L’initiateur du COLLECTIF, Raphaël AURILLAC, a simplement été Vénérable Maître de deux loges de la G.N.L.F. dans deux provinces différentes et n’a exercé aucun poste d’officier provincial ou national. Son seul mérite particulier est d’avoir écrit et publié chez Dervy, le « Guide du Paris-Maçonnique » qui connaît un succès de librairie continu depuis dix ans.

Pas plus que Raphaël AURILLAC, les autres membres du COLLECTIF n’ont jamais « dirigé » l’Obédience. Quatre d’entre eux sont avocats.

 

Il s’agit par conséquent d’un mouvement authentiquement issu de la base de G.N.L.F.

 

Les membres du COLLECTIF ne souhaitent, ni ne sollicitent aucune récompense à leur action.

Le COLLECTIF s’est créé spontanément le lendemain du jour où Monsieur STIFANI a cru devoir, alors qu’il avait démissionné de ses mandats, au nom de 43.000 frères, unilatéralement et sans la moindre concertation, déclarer rompre ou suspendre les relations de la G.L.N.F avec la Grande Loge Unie d’Angleterre.
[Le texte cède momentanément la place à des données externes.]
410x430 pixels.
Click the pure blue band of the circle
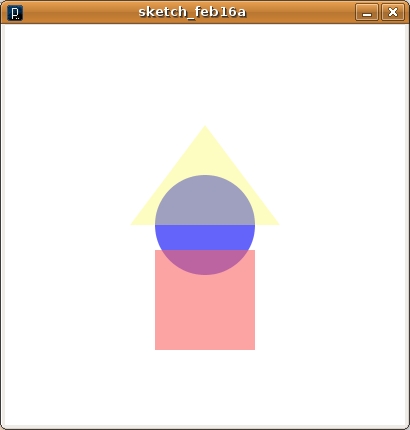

Cet événement dramatique, sans précédent dans l’histoire séculaire de notre Maison, a suscité parmi les membres du COLLECTIF à l’égard de leur gouvernance le passage d’une forte réprobation à une totale indignation.

Nous avons constaté que jusqu’à présent, aucune personnalité connue de la G.N.L.F n’était en mesure de proposer des solutions simples et efficaces pour sortir de la crise que nous connaissons depuis deux ans.

C’est la raison pour laquelle nous avons décidé d’agir.

 

Sur le caractère prétendument inefficace de l’action du COLLECTIF NI SCISSION NI SOUMISSION

Notre initiative est jugée « enfantine » par des gens qui ne sont pas juristes, alors qu’elle a été mise au point par des membres de notre COLLECTIF ayant qualité d’Avocat.

Tout le monde sait que l’Assemblée Générale Extraordinaire d’une Association peut toujours modifier ses Statuts et Règlements à la majorité qualifiée des 2/3.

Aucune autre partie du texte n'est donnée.